■ **Exercise instructions**:
This exercise calls for copying every line below that holds the word "submenu".

(Dataset entries)

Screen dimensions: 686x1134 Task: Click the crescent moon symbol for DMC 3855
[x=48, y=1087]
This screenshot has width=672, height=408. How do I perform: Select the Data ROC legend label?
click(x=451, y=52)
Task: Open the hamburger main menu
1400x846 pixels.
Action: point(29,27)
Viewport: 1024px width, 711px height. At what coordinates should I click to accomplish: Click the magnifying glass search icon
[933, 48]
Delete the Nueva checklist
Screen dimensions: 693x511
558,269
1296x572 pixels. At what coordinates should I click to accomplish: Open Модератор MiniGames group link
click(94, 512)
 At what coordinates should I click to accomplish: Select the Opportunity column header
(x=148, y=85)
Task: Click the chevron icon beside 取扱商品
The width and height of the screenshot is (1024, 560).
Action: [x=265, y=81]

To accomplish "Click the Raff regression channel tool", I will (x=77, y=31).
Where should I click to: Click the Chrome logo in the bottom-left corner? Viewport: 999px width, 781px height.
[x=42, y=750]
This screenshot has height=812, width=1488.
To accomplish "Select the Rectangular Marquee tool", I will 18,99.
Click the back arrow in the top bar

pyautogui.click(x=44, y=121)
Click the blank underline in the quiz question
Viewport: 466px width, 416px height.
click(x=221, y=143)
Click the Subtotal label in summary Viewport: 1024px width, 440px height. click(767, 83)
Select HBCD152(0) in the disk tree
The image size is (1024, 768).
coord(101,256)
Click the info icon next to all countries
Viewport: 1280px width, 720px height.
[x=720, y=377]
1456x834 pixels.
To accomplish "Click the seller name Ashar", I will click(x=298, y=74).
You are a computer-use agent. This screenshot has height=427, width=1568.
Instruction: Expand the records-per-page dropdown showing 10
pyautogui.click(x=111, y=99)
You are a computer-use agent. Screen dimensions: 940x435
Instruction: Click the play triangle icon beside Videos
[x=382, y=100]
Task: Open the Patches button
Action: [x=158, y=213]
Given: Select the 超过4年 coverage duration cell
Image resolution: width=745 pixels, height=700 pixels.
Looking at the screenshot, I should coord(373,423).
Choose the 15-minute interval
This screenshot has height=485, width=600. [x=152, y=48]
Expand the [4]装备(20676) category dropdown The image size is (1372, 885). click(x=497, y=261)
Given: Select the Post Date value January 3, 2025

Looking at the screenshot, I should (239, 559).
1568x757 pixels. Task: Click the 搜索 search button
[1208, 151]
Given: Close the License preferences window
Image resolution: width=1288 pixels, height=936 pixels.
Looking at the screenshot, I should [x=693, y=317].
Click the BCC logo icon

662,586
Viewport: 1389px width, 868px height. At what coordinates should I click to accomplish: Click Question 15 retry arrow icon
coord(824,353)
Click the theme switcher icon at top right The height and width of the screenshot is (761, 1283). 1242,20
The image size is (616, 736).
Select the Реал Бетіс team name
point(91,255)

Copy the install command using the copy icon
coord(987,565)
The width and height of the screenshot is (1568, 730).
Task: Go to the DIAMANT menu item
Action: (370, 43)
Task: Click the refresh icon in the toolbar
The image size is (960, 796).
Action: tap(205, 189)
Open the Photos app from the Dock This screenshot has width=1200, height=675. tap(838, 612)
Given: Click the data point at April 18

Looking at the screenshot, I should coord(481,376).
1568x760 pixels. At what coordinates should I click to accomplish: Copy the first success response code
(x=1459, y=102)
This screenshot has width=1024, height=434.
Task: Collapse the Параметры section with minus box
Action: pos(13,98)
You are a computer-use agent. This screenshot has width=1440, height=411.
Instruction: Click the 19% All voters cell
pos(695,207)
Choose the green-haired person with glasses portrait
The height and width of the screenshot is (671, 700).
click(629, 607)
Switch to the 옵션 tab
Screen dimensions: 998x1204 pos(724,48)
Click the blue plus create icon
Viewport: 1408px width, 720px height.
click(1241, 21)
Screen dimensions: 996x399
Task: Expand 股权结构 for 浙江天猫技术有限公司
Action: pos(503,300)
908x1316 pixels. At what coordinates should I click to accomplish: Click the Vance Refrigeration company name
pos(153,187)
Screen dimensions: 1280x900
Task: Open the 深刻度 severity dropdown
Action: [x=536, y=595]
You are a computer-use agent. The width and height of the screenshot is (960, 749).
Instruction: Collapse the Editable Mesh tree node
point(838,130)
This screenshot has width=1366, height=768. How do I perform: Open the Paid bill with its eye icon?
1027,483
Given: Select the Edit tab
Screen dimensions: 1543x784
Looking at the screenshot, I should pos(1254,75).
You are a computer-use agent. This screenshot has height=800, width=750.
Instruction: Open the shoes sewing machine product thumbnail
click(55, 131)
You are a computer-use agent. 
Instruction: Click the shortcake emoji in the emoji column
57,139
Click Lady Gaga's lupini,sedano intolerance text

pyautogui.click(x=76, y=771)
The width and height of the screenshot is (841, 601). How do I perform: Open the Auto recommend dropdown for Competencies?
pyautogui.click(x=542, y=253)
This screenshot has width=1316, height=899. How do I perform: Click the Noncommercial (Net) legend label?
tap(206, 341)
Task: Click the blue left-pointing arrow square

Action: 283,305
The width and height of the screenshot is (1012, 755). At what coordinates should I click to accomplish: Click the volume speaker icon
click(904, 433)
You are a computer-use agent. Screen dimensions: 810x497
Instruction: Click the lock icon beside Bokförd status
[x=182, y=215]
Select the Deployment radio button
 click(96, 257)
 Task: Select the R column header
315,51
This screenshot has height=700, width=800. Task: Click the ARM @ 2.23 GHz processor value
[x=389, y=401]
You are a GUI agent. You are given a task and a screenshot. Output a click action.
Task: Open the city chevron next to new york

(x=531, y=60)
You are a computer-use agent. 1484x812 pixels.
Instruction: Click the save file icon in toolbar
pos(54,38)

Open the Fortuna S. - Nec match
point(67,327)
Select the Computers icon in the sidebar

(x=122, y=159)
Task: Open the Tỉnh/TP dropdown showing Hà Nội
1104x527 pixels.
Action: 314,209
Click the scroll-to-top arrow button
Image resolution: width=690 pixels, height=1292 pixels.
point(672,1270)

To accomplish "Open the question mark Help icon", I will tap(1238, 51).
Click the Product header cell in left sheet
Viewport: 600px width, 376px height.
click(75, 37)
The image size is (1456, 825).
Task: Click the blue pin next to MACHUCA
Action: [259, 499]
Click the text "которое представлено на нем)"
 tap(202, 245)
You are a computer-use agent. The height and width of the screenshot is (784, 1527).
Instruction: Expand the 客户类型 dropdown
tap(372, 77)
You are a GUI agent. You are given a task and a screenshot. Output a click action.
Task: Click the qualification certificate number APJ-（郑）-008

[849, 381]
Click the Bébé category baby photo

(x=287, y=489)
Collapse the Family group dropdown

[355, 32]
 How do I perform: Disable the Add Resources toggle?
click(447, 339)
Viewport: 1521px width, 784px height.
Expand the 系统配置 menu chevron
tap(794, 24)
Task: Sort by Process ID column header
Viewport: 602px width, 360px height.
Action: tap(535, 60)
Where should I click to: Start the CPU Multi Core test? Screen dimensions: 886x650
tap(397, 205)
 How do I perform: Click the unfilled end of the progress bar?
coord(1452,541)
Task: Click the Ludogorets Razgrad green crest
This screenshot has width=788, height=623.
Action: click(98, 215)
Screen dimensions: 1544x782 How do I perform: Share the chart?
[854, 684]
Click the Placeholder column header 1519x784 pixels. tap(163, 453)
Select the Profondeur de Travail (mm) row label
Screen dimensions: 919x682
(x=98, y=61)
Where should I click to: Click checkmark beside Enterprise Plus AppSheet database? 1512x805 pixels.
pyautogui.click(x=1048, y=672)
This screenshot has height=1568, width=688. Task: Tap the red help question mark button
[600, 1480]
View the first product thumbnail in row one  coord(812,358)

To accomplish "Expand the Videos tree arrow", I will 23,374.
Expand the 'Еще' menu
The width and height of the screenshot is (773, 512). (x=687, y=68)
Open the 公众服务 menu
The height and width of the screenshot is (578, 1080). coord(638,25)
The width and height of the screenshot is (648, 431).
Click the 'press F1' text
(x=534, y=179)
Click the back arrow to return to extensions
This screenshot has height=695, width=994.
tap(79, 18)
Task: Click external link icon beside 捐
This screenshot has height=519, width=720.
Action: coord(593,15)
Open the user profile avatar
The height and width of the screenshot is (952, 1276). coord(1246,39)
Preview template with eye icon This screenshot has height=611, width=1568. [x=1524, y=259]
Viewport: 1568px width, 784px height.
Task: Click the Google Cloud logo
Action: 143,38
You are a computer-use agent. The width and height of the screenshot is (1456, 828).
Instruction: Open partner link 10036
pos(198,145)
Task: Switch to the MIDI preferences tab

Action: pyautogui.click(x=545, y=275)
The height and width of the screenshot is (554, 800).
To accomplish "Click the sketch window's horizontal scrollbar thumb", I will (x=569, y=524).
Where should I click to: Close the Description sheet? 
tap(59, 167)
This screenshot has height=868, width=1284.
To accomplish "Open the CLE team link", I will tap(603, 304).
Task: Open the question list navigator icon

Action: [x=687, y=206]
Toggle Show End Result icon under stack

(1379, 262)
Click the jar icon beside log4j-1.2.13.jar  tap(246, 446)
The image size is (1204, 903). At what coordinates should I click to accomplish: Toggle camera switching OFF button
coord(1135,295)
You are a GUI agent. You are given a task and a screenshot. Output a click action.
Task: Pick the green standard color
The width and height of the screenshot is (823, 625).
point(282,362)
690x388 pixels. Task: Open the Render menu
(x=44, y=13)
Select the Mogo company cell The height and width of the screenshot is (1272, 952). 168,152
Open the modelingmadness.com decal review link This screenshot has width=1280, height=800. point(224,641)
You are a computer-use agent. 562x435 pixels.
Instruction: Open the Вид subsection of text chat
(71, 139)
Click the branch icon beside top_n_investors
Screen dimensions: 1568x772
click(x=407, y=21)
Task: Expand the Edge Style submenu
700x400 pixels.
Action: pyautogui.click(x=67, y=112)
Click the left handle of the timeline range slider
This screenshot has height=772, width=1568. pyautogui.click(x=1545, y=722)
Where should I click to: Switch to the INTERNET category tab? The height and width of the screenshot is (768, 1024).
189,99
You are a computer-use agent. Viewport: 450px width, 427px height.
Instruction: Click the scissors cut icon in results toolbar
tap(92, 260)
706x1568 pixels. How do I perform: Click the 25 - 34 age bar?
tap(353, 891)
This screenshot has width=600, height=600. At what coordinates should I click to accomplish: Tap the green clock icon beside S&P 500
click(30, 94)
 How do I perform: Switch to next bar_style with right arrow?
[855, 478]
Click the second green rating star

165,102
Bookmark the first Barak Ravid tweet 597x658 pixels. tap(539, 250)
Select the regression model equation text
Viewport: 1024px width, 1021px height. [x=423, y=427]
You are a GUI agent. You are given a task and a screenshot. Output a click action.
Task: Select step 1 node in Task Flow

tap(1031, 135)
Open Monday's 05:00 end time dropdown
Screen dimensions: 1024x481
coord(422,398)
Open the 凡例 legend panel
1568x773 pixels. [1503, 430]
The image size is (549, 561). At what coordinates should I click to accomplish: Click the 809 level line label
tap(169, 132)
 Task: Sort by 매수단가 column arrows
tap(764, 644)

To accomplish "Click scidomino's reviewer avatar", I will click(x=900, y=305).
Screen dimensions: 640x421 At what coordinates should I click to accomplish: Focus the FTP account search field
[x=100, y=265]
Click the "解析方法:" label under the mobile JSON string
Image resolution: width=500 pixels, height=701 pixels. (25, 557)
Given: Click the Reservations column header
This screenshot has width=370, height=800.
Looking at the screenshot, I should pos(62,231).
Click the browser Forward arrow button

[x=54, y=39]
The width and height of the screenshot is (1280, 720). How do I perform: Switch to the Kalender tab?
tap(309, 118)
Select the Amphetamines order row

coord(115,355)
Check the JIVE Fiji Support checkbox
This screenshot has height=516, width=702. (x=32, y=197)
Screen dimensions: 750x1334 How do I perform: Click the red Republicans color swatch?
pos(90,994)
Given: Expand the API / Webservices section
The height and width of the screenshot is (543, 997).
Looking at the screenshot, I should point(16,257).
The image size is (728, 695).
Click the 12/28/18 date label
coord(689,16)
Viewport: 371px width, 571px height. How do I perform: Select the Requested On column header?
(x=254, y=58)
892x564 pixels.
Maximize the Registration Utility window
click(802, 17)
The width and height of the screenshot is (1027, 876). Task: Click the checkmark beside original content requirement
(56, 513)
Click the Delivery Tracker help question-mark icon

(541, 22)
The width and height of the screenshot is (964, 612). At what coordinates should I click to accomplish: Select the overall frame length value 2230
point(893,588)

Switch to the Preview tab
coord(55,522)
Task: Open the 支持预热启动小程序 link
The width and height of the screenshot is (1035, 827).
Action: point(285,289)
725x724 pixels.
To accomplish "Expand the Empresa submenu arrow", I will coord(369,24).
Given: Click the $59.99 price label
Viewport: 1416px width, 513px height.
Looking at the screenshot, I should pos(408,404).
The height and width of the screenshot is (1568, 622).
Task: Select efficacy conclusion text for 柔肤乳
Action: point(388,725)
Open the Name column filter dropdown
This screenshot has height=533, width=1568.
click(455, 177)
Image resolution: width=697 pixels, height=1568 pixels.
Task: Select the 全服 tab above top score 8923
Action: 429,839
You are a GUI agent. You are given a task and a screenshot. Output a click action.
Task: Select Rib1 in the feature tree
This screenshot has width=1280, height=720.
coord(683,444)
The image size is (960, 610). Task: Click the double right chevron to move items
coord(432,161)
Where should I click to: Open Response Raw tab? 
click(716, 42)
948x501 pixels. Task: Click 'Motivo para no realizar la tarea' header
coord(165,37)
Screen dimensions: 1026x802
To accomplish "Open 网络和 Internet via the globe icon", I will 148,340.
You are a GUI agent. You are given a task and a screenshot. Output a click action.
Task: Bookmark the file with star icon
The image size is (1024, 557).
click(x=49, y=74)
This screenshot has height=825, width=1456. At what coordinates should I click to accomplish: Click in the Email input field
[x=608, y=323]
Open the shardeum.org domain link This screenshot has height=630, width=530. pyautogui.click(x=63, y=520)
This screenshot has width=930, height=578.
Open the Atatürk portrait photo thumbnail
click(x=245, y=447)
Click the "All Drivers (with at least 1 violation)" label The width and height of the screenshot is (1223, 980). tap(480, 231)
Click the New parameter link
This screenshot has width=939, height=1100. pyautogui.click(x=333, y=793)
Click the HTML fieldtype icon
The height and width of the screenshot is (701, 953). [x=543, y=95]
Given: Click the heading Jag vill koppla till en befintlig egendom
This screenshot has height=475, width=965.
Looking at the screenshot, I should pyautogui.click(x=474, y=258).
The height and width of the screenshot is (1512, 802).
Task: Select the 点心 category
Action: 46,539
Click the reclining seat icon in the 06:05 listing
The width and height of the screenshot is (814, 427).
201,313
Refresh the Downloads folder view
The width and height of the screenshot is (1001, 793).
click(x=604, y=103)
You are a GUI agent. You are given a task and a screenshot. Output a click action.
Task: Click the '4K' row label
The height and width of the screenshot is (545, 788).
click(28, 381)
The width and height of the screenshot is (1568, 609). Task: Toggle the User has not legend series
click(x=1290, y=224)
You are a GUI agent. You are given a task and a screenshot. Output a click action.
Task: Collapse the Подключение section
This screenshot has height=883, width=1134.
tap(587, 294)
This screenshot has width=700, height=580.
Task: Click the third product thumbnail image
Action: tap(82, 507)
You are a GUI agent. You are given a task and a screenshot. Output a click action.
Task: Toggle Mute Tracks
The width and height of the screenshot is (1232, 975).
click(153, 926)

■ **Task result**:
Task: Expand the Edge Style submenu
To accomplish "Expand the Empresa submenu arrow", I will coord(369,24).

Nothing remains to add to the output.